Specification Compliance Checks

By setting the client’s capabilities to anything other than ClientCapabilities(), pytest-lsp will automatically enable checks to ensure that the server respects the capabilities published by the client. If any issues are found, pytest-lsp will emit an LspSpecificationWarning.

Tip

For full details on the checks that have been implemented see the pytest_lsp.checks module.

As an example, let’s write a test for the following language server.

@server.feature(TEXT_DOCUMENT_COMPLETION)
def completion(ls: LanguageServer, params: CompletionParams):
    return [
        CompletionItem(
            label="greet",
            insert_text='"Hello, ${1:name}!"$0',
            insert_text_format=InsertTextFormat.Snippet,
        ),
    ]

When it receives a completion request it returns a single item called greet which, when selected, expands into a snippet making it easier to type the sequence "Hello, world!". Let’s write a test to confirm it works as expected.

async def test_completions(client: LanguageClient):
    """Ensure that the server implements completions correctly."""

    results = await client.text_document_completion_async(
        params=CompletionParams(
            position=Position(line=1, character=0),
            text_document=TextDocumentIdentifier(uri="file:///path/to/file.txt"),
        )
    )
    assert results is not None

    if isinstance(results, CompletionList):
        items = results.items
    else:
        items = results

    labels = [item.label for item in items]
    assert labels == ["greet"]

Running this test while pretending to be neovim we should see that while it passes, pytest-lsp will emit a warning saying that neovim does not support snippets.

Note

Vanilla Neovim v0.6.1 does not support snippets, though there are many plugins that can be installed to enable support for them.

$ pytest
======================================== test session starts ========================================
platform linux -- Python 3.11.3, pytest-7.2.0, pluggy-1.0.0
rootdir: test_client_capabilities0, configfile: tox.ini
plugins: typeguard-2.13.3, asyncio-0.20.2, lsp-0.2.1
asyncio: mode=Mode.AUTO
collected 1 item

test_server.py .                                                                              [100%]
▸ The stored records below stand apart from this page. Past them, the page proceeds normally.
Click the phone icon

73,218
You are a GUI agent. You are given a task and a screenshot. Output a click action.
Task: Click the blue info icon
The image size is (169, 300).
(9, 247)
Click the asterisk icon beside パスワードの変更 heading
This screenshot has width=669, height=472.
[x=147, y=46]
========================================= warnings summary ==========================================
test_server.py::test_completions
  test_client_capabilities0/test_server.py:35: LspSpecificationWarning: Client does not support snippets.
  assert False
    results = await client.text_document_completion_async(

-- Docs: https://docs.pytest.org/en/stable/how-to/capture-warnings.html
=================================== 1 passed, 1 warning in 1.02s ====================================

Strict Checks

You can upgrade these warnings to be errors if you wish by passing -W error::pytest_lsp.LspSpecificationWarning to pytest.

$ pytest -W error::pytest_lsp.LspSpecificationWarning
======================================== test session starts ========================================
platform linux -- Python 3.11.3, pytest-7.2.0, pluggy-1.0.0
rootdir: test_client_capabilities_error0, configfile: tox.ini
plugins: typeguard-2.13.3, asyncio-0.20.2, lsp-0.2.1
asyncio: mode=Mode.AUTO
collected 1 item

test_server.py F                                                                              [100%]

============================================= FAILURES ==============================================
_________________________________________ test_completions __________________________________________

...
        try:
            result_checker(capabilities, result)
        except AssertionError as e:
>           warnings.warn(str(e), LspSpecificationWarning, stacklevel=4)
E           pytest_lsp.checks.LspSpecificationWarning: Client does not support snippets.
E           assert False

/.../site-packages/pytest_lsp/checks.py:73: LspSpecificationWarning
====================================== short test summary info ======================================
FAILED test_server.py::test_completions - pytest_lsp.checks.LspSpecificationWarning: Client does n...
========================================= 1 failed in 1.16s =========================================

Disabling Checks

Alternatively, you can ignore these warnings by passing -W ignore::pytest_lsp.LspSpecificationWarning to pytest.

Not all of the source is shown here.